Late Edit: I went and saw Captain America this evening, and so I missed this until, oh... its about 1:00 AM on Saturday. But the last post to the DCU blog, The Source, was just a straight up mea culpa and pledge to improve how DC deals with its female characters, creators and all of its fans.
Absolutely remarkable.
Original Post is below:
One of the things that DC said it would try to do under the New 52 was become more agile in delivering content. If something wasn't working or selling, it wouldn't have a long shelf life. Likewise, they would be willing to try new things.
DCE certainly can't have liked that the major story around the company coming out of CCI hasn't been the New 52 (of course, that was old news by Day 1 of the Con).

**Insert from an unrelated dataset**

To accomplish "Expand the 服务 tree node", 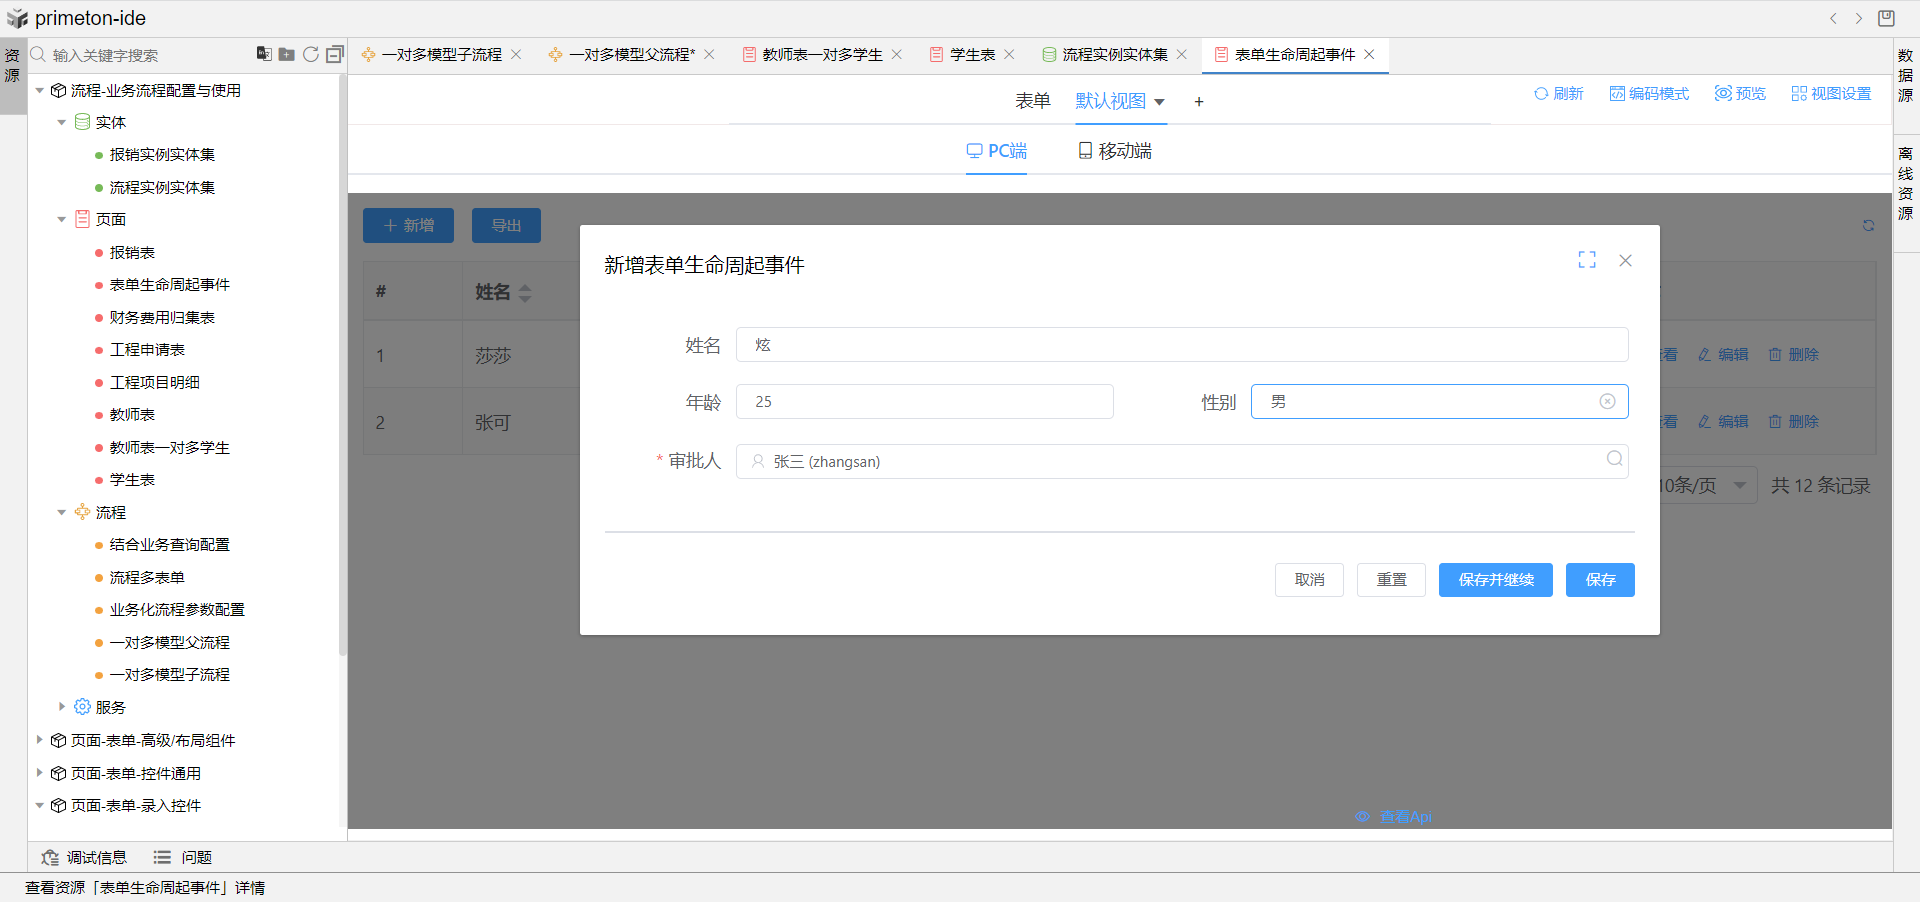I will click(62, 707).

Instead, its been the gender equity issue in comics and how at every panel fans (well, maybe fan) would stand up and ask why more women weren't working on their books in the relaunch. A bit of math DID demonstrate the the number of women dipped from 12% of the DC creative pool to 1%. which... yikes.

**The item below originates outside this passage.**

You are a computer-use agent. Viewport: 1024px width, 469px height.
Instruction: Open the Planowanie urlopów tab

I pondered this issue a few days back, and nobody read the damn column, but (a) its not just DC, superhero comics in general have an issue with cultivating female talent. (b) Of the women in comics, I'm not sure how many women are working in anything remotely in the style DC employs in its books as a writer or artist. I also suggested that readers actually pay for their comics to get their vote in (no more bittorrenting, kids) and that talking about women getting equal representation can only happen if that same passionate audience picks up a pencil or keyboard and moves from fandom to creators. But more than anything, I think DC is leaving money on the table by not taking the influx of women into comics (and superhero comics) seriously.
Well, I couldn't help but notice that on DC's blog yesterday that they spotlighted an unknown character called The Horsewoman in the upcoming Paul Cornell series, Demon Knights (a sort of swords'n'sorcery medieval JLA). But more than that, they also randomly showed some Jill Thompson work from the DCU booth.
Well, apparently DC may have listened to the irate Batgirl. Bleeding Cool is reporting that DC is revving up more female characters for the spotlight and reaching out to folks in their rolodex of the lady-persuasion.
What I think? One of two things happened either separately or in tandem.
1) I think Dan Didio could have been in a whole heap of trouble on Monday morning. Not the call you want from the President of DCE when you walk in the office, asking "what the hell is wrong with you?"
2) Someone out there realized "we have extremely passionate fans we aren't serving. They've told us exactly what to try. Let us do this thing." In a moment of clarity, this may even have been Dan Didio. I don't know.
Wow. DC actually seems serious about this whole "let's not let the company fail" idea.
I, for one, am happy to hear DC is going to dig a bit deeper. The key now will be for all those young people to actually BUY those comics when they arrive, and for DC to not put flowers or hearts or something on the cover to indicate "these are those comics you asked for, ladies".
I really hope Bleeding Cool is right on this one. It'd be a nice ending (beginning?) to the story.
4 comments:
"Nobody read the damn column"? Man I'm hurt. I actually posted in the column! ;-)
-NTT
Oh, I mean nobody GOOD read the column. OOOOOHHHH!!!! BURN!!!!!!
Yes, you did read it. Thank you and thanks for commenting!
The stats on that column were literally some of the lowest I'd ever seen, which was sort of in inverse proportion to how long I worked on it. Happens (hilariously) all the time.
probably a sympton of tl;dr. I'm just now getting around to it.